The U.S. Court of Appeals for the Federal Circuit found that the filing of a terminal disclaimer in related patents does not bind the patents for purposes of unenforceability due to inequitable conduct. Pharmacia Corporation v. Par Pharmaceutical, Inc., Case No. 04-1478, (Fed. Cir. Aug. 10, 2005) (Rader, J.).

At trial, Par admitted infringement of two of Pharmacia’s patents, U.S. 5,422,368 and 5,296,504, and did not assert any invalidity defenses. Instead, Par asserted both patents were unenforceable due to inequitable conduct in one of the patents. During prosecution of the `368 patent and after the `504 patent had issued, Pharmacia filed a declaration in response to a rejection over a prior art disclosure of a genus of compounds that included Pharmacia’s claimed compound. The declaration included inaccurate statements the district court found highly material, which were also found to contradict the declarant’s own publication as well as two Japanese publications cited in the declarant’s publication. The district court found it significant that none of the contradictory publications had been brought to the U.S. Patent and Trademark Office’s (USPTO) attention. The district court found only the `368 patent to be unenforceable due to inequitable conduct. Because Par had admitted infringement of the `504 patent, the court entered judgment for Pharmacia on it and for Par on the `368 patent. Both parties appealed.

The issues on appeal were whether Pharmacia’s actions during prosecution of the `368 patent amounted to inequitable conduct and whether a finding of inequitable conduct in the `368 patent tainted its sibling, the `504 patent.

The Federal Circuit affirmed the finding of inequitable conduct in the `368 patent based on the conflict between the declarant’s statements in his declaration and his prior publication and supporting Japanese articles, which were never reported to the USPTO. The Federal Circuit then turned to the issue of whether the filing of a terminal disclaimer in the `504 patent bound the two patents so as to taint the `504 patent under an infectious unenforceability theory.
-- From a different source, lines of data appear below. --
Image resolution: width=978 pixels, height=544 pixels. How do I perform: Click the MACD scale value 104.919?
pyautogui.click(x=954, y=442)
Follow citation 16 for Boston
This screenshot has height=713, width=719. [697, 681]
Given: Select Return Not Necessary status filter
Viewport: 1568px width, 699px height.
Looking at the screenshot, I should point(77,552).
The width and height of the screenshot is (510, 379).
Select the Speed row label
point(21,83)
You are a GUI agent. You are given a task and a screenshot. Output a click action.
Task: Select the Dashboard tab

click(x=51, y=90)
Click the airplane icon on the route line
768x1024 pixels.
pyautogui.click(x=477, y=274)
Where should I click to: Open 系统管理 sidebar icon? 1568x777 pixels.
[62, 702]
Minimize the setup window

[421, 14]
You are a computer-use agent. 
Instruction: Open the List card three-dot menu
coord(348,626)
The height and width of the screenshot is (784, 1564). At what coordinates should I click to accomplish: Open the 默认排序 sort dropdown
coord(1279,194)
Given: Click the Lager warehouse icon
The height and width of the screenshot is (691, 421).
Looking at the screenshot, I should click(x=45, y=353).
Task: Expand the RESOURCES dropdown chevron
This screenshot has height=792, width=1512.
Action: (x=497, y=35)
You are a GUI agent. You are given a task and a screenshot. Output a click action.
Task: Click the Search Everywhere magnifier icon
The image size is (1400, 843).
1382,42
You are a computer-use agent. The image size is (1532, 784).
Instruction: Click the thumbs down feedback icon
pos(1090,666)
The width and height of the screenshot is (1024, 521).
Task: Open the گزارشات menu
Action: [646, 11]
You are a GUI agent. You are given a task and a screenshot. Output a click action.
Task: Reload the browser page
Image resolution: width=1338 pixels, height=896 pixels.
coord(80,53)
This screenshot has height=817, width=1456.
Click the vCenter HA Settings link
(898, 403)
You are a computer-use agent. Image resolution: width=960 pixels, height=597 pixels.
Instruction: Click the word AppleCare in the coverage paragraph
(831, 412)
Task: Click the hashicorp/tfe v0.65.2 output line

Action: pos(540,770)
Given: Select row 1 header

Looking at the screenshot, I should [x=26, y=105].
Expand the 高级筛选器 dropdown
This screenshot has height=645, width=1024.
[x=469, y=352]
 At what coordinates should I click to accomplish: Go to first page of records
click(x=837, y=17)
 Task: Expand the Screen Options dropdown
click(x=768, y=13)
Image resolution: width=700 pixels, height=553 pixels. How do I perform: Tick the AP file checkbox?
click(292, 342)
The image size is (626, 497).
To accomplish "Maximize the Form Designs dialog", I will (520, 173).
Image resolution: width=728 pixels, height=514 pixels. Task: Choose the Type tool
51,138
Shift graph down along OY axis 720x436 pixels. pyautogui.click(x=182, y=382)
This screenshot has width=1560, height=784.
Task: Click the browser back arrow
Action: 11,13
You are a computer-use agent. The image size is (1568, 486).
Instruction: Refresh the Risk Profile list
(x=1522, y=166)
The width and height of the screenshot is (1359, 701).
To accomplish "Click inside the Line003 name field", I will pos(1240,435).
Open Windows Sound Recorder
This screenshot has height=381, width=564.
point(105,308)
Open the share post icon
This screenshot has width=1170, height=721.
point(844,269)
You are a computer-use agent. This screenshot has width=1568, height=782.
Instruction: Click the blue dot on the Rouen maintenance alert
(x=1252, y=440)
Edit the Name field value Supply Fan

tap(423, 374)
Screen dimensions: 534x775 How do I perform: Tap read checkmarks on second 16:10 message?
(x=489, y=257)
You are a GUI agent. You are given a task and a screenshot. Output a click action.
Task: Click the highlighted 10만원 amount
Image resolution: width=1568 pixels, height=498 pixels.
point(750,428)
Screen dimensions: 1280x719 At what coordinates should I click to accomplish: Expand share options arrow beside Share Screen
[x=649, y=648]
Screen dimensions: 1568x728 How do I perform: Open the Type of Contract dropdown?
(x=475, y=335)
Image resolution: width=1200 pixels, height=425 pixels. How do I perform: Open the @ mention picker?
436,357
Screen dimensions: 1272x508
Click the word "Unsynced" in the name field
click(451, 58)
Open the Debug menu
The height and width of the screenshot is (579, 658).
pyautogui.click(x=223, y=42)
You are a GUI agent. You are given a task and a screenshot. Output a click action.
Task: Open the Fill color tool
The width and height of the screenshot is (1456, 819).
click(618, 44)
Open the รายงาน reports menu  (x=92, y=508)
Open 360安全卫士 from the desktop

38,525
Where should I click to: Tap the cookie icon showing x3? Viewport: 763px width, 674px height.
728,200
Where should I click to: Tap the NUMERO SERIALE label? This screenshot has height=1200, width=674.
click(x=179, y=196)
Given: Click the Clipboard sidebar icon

The Federal Circuit, noting the strong policies that dictated the creation of the doctrine of co-expiration and co-ownership of related patents, found that beyond their shared expiration date, two terminally disclaimed patents maintain their individuality and are still independently presumed valid. The Federal Circuit distinguished Kingsdown Med. Consultants, Ltd., where the occurrence of inequitable conduct in procuring some of the claims of a patent was held to render the entire patent unenforceable, noting Kingsdown applied only to claims in a single patent. The Court also distinguished Hewlett-Packard Co., where a reissue patent and all of the original claims were held unenforceable due to inequitable conduct that occurred during prosecution of the reissue application, pointing out that the original patent had been surrendered and only the reissue application remained.

The Federal Circuit found the linkage of patents through a terminal disclaimer does not extend inequitable conduct in one patent to another patent that was not also acquired through culpable conduct. The Court affirmed the district court’s finding that the `504 patent is enforceable and infringed by Par.